● Short problem
Transcribe the lines starting with the line that contains "Task: Open the Scan Type dropdown" and going on through the line that contains "Action: tap(554, 235)", leaving the pictures out of your answer.

● Supplied information
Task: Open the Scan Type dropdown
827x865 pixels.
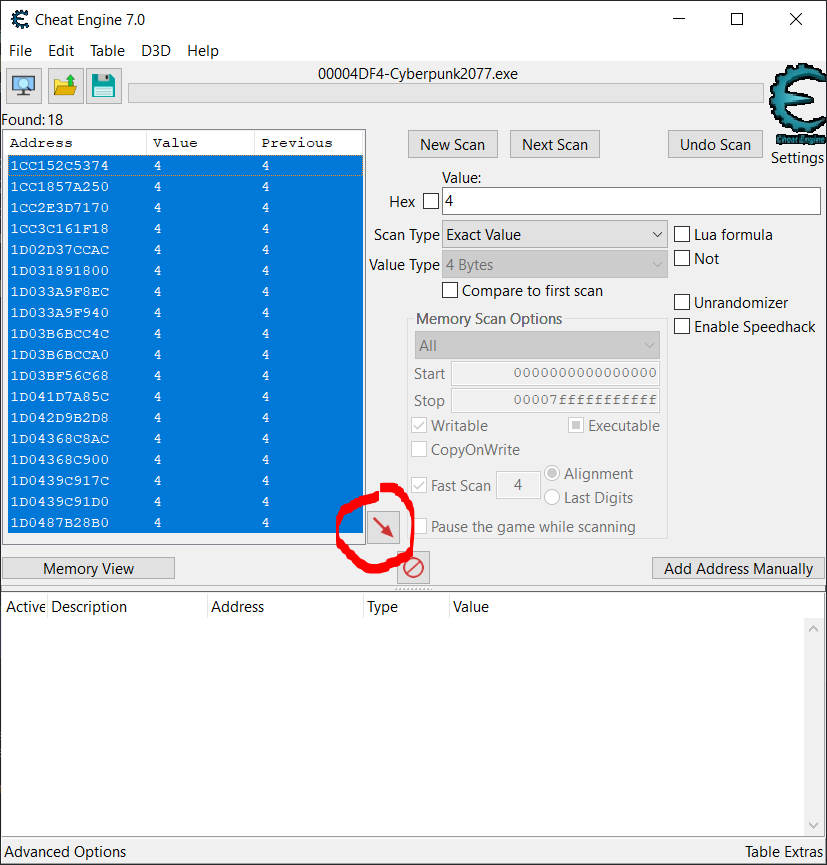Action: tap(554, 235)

...

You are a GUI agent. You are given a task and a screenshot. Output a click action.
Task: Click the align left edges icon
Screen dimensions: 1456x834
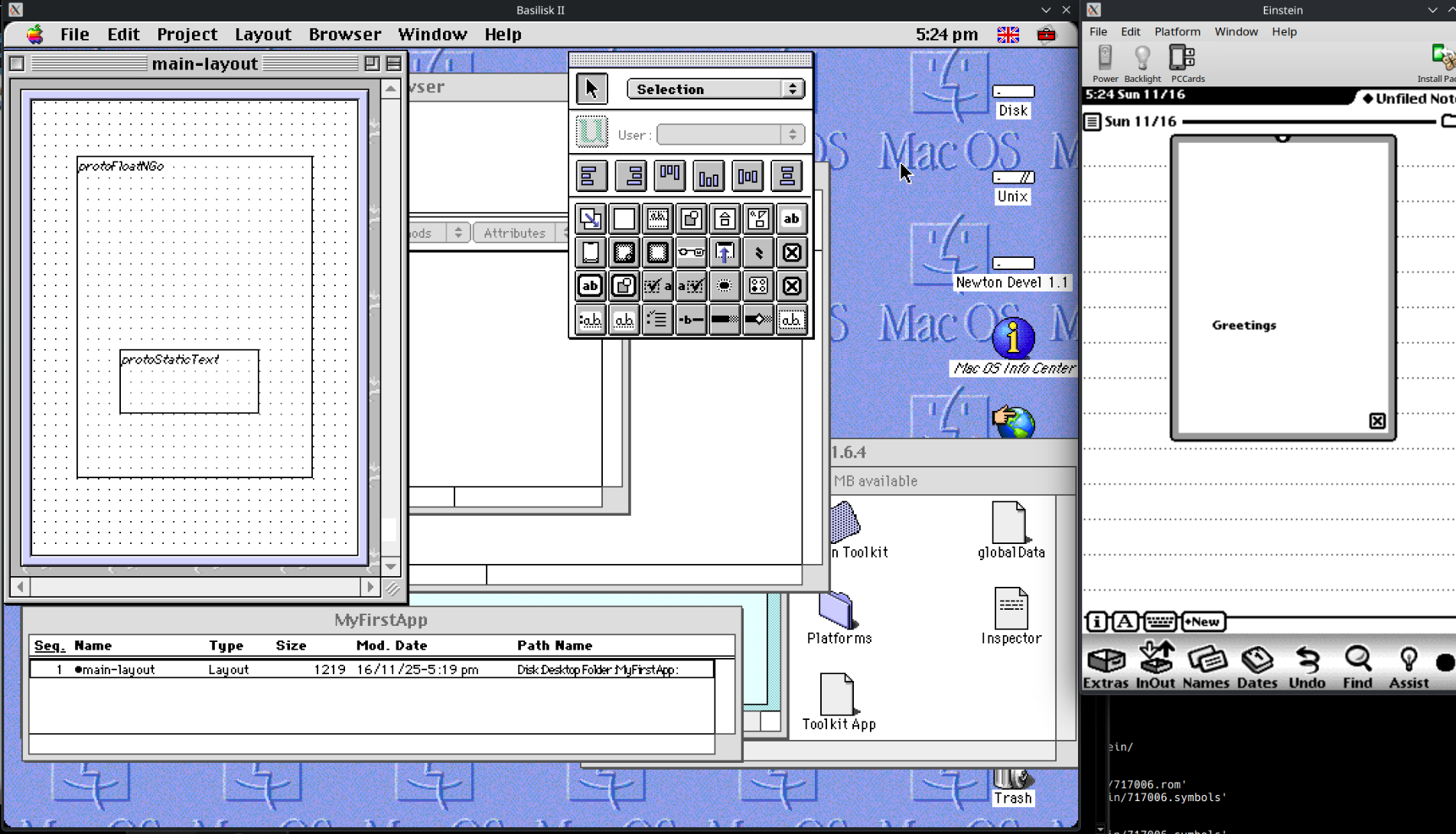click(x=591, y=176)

* * *

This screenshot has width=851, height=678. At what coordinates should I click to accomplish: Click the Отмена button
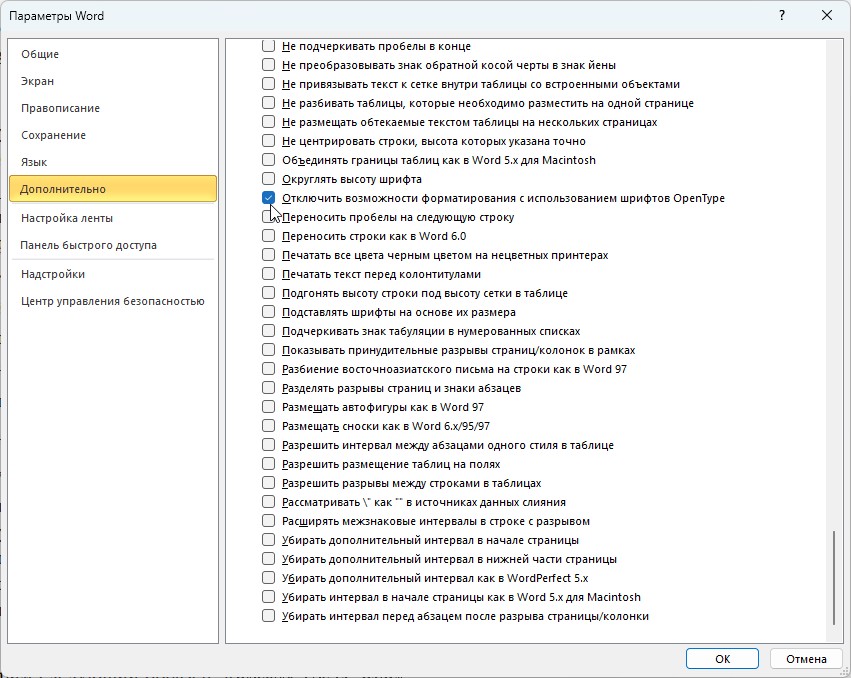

● Task result
Task: Open the Scan Type dropdown
827x865 pixels.
Action: tap(554, 235)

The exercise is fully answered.